BRIEF. Reproduce the listing below, replacing every occurrence of "Locate an element on the screen" with "Find an element on the screen" and leaving every other character unchanged.

+ + + + +

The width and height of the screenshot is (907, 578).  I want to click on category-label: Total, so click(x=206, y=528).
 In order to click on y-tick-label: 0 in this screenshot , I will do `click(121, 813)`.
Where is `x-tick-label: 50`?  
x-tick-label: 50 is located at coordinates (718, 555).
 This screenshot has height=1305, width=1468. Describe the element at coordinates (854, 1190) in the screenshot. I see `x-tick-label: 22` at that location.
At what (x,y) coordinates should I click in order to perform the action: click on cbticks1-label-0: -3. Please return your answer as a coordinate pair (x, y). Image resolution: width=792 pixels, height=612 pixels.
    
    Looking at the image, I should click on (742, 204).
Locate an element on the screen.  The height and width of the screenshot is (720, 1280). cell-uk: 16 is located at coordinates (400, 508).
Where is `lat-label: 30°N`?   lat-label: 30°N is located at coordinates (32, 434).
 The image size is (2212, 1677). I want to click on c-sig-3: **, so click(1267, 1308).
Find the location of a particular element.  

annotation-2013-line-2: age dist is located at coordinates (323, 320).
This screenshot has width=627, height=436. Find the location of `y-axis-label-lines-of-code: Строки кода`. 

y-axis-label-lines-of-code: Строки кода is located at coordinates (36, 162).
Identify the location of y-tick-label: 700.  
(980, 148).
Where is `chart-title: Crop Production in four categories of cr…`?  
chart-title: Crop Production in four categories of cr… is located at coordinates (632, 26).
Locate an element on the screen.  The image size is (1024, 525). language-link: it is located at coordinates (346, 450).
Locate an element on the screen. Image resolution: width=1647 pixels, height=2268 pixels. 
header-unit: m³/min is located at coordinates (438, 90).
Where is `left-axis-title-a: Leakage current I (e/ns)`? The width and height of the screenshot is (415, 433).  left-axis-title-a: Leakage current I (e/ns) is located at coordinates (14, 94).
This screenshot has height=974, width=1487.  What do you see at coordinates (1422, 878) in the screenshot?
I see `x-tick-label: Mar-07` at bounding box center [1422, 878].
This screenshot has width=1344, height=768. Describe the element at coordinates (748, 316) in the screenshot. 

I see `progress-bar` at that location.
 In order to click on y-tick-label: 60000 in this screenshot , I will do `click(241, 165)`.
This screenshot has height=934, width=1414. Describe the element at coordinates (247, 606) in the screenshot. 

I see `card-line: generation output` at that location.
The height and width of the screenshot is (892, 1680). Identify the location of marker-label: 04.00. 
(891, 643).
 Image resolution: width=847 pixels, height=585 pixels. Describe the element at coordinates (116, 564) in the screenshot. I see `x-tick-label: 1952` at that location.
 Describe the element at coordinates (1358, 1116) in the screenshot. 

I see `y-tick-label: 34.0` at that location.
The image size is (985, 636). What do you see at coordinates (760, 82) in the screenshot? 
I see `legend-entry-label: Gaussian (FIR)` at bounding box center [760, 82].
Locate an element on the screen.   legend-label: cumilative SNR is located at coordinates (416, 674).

+ + + + +

PROBLEM SOLUTION.
The width and height of the screenshot is (907, 578).  I want to click on category-label: Total, so click(x=206, y=528).
 In order to click on y-tick-label: 0 in this screenshot , I will do `click(121, 813)`.
Where is `x-tick-label: 50`?  
x-tick-label: 50 is located at coordinates (718, 555).
 This screenshot has height=1305, width=1468. Describe the element at coordinates (854, 1190) in the screenshot. I see `x-tick-label: 22` at that location.
At what (x,y) coordinates should I click in order to perform the action: click on cbticks1-label-0: -3. Please return your answer as a coordinate pair (x, y). Image resolution: width=792 pixels, height=612 pixels.
    
    Looking at the image, I should click on (742, 204).
Find an element on the screen.  The height and width of the screenshot is (720, 1280). cell-uk: 16 is located at coordinates (400, 508).
Where is `lat-label: 30°N`?   lat-label: 30°N is located at coordinates (32, 434).
 The image size is (2212, 1677). I want to click on c-sig-3: **, so click(1267, 1308).
Find the location of a particular element.  

annotation-2013-line-2: age dist is located at coordinates (323, 320).
This screenshot has width=627, height=436. Find the location of `y-axis-label-lines-of-code: Строки кода`. 

y-axis-label-lines-of-code: Строки кода is located at coordinates (36, 162).
Identify the location of y-tick-label: 700.  
(980, 148).
Where is `chart-title: Crop Production in four categories of cr…`?  
chart-title: Crop Production in four categories of cr… is located at coordinates (632, 26).
Find an element on the screen.  The image size is (1024, 525). language-link: it is located at coordinates (346, 450).
Find an element on the screen. Image resolution: width=1647 pixels, height=2268 pixels. 
header-unit: m³/min is located at coordinates (438, 90).
Where is `left-axis-title-a: Leakage current I (e/ns)`? The width and height of the screenshot is (415, 433).  left-axis-title-a: Leakage current I (e/ns) is located at coordinates (14, 94).
This screenshot has height=974, width=1487.  What do you see at coordinates (1422, 878) in the screenshot?
I see `x-tick-label: Mar-07` at bounding box center [1422, 878].
This screenshot has width=1344, height=768. Describe the element at coordinates (748, 316) in the screenshot. 

I see `progress-bar` at that location.
 In order to click on y-tick-label: 60000 in this screenshot , I will do `click(241, 165)`.
This screenshot has height=934, width=1414. Describe the element at coordinates (247, 606) in the screenshot. 

I see `card-line: generation output` at that location.
The height and width of the screenshot is (892, 1680). Identify the location of marker-label: 04.00. 
(891, 643).
 Image resolution: width=847 pixels, height=585 pixels. Describe the element at coordinates (116, 564) in the screenshot. I see `x-tick-label: 1952` at that location.
 Describe the element at coordinates (1358, 1116) in the screenshot. 

I see `y-tick-label: 34.0` at that location.
The image size is (985, 636). What do you see at coordinates (760, 82) in the screenshot? 
I see `legend-entry-label: Gaussian (FIR)` at bounding box center [760, 82].
Find an element on the screen.   legend-label: cumilative SNR is located at coordinates (416, 674).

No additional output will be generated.